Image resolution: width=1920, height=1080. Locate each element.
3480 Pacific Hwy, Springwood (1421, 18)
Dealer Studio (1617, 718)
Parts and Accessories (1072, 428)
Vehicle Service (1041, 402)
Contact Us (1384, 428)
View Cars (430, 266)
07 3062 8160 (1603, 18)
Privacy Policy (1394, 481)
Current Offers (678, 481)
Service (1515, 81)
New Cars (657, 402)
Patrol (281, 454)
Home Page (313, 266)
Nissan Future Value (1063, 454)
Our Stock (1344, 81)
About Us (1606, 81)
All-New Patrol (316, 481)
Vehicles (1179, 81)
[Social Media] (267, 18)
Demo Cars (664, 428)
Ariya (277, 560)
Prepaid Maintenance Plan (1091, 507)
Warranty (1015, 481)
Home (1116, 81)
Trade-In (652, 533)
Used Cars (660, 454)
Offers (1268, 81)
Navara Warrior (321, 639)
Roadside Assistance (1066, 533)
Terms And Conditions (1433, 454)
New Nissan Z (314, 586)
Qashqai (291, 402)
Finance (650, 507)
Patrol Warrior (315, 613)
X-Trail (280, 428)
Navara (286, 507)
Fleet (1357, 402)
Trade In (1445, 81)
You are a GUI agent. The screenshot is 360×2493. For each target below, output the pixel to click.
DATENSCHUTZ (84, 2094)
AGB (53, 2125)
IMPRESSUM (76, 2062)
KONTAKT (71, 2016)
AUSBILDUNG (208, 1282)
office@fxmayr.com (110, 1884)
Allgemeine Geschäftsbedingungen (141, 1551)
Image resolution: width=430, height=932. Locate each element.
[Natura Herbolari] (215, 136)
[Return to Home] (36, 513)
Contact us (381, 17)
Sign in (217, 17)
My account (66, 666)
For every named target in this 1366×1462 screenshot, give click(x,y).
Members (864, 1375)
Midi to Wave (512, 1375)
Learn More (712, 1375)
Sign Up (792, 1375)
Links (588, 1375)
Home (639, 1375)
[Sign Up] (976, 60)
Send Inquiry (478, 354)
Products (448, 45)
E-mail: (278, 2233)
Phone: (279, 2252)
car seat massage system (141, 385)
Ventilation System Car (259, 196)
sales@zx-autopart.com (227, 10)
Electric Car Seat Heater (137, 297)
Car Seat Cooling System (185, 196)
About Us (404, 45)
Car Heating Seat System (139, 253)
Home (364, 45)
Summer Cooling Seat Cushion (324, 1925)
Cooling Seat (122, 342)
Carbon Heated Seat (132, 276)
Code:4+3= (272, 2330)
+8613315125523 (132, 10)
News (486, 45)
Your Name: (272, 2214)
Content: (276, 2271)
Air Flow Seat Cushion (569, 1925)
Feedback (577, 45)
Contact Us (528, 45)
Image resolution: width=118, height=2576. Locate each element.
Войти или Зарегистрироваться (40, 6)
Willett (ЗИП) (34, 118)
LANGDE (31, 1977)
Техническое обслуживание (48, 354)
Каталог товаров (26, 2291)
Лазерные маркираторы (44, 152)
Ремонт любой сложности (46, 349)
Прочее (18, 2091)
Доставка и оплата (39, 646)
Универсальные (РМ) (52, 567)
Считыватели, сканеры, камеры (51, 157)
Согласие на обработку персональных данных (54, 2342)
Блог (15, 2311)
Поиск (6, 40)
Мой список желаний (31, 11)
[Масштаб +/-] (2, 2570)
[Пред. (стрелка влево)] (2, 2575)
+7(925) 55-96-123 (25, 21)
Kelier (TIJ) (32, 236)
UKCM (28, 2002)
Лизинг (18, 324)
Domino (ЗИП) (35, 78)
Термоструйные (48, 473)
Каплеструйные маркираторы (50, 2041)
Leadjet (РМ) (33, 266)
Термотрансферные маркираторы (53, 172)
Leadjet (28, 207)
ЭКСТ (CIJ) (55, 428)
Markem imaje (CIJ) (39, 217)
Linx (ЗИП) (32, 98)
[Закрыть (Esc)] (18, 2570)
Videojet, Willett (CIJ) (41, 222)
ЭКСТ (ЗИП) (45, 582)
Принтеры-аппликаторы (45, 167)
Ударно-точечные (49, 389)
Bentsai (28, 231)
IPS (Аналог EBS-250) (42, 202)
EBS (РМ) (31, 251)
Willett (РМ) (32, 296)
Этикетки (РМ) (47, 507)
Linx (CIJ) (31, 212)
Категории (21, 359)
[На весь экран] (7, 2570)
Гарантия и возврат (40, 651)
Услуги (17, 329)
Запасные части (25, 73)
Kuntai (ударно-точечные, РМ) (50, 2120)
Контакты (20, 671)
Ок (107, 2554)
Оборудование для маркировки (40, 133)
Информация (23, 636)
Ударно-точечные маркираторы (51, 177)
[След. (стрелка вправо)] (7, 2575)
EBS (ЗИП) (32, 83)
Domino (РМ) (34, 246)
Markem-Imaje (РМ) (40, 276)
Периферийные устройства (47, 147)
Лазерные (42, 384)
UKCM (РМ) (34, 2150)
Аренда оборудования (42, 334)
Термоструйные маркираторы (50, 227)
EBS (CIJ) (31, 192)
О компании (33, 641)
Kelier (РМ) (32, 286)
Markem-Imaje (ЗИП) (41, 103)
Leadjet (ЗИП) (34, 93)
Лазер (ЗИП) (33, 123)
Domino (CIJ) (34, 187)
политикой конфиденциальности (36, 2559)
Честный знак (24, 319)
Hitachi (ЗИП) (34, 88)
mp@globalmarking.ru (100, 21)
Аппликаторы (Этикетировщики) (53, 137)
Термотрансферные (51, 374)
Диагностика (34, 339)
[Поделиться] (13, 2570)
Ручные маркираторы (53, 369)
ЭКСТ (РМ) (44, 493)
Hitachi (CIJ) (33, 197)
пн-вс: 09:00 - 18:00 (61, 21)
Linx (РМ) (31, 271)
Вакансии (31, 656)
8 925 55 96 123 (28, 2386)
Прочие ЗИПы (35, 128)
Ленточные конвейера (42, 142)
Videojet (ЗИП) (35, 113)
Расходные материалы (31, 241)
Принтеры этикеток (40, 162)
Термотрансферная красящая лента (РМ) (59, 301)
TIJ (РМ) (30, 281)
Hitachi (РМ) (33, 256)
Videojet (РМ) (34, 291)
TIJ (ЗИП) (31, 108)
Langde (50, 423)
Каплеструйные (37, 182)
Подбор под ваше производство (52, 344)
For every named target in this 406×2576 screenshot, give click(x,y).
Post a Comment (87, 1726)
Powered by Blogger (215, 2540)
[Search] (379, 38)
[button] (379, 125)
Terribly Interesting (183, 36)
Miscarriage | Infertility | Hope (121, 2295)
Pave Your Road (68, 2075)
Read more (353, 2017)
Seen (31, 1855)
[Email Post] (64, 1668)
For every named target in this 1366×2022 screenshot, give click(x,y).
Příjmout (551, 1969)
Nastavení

*-*-*

What needs to be done:
Print again the lines of the entries above that fall between the line holding "8 925 55 96 123 (28, 2386)" and the line holding "Langde (50, 423)", inclusive, exactly as they stand.

Task response:
8 925 55 96 123 (28, 2386)
Прочие ЗИПы (35, 128)
Ленточные конвейера (42, 142)
Videojet (ЗИП) (35, 113)
Расходные материалы (31, 241)
Принтеры этикеток (40, 162)
Термотрансферная красящая лента (РМ) (59, 301)
TIJ (РМ) (30, 281)
Hitachi (РМ) (33, 256)
Videojet (РМ) (34, 291)
TIJ (ЗИП) (31, 108)
Langde (50, 423)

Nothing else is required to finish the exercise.